"Rely on me for secrecy and dispatch," said Cyn, going. "If she sees me,
I will mention nuts and raisins; merely mention them, you know."

But Miss Kling, for once, was napping; perhaps dreaming of him Cyn called the Torpedo—Celeste's father—and she obtained the dish, reached her own door again without being seen by any one except the Duchess, and was congratulating herself on her good luck, when suddenly, like an apparition, Quimby stood before her.

Cyn started, murmured something about "oranges," slipped the soap-dish she had also confiscated into her pocket, and tried to make the big fruit-dish appear as small as possible.

She might, however, have spared herself any uneasiness, for this always the most unobservant of mortals, was too much overburdened with some affair of his own, to notice even a two-quart dish.

"Oh! I—I beg pardon, I—I was coming with a a—request to your room," he said eagerly. "I—would it be too much to—to bring a friend, he knows no one here, and I am sure he and you would fraternize at once, if I might bring him, you know."

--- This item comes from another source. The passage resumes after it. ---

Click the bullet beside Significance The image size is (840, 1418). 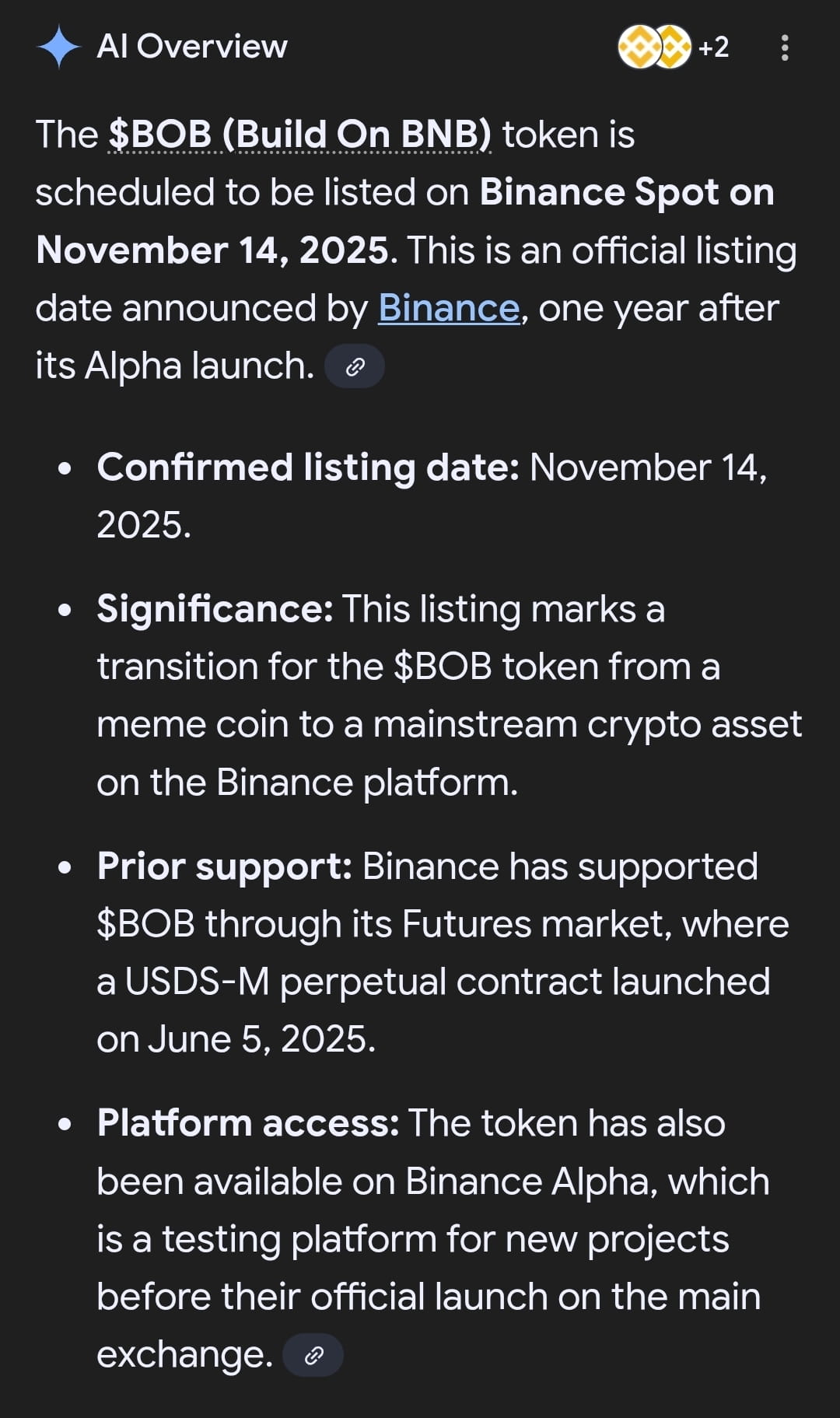pyautogui.click(x=65, y=611)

"Certainly—yes!" replied Cyn, too anxious to get away to pay much attention to his words, particularly as an odor of steak reached her nostrils.

"Thank you! I—I never knew any one who understood me as well as you!" he said with a grateful bow, and without more words, Cyn left him.

"How long you have been gone!" Nattie remarked, looking up, her cheeks very red, and her nose embellished with a streak of smut, as Cyn entered. "Did you see any one?"

"No one except Quimby, who stopped me to ask about bringing a friend to call some evening," Cyn replied, displaying the fruit, and producing the soap-dish.

"Mercy on us!" Nattie said, looking rather aghast, "it is rather large, isn't it? and what did you bring-that soap-dish for?"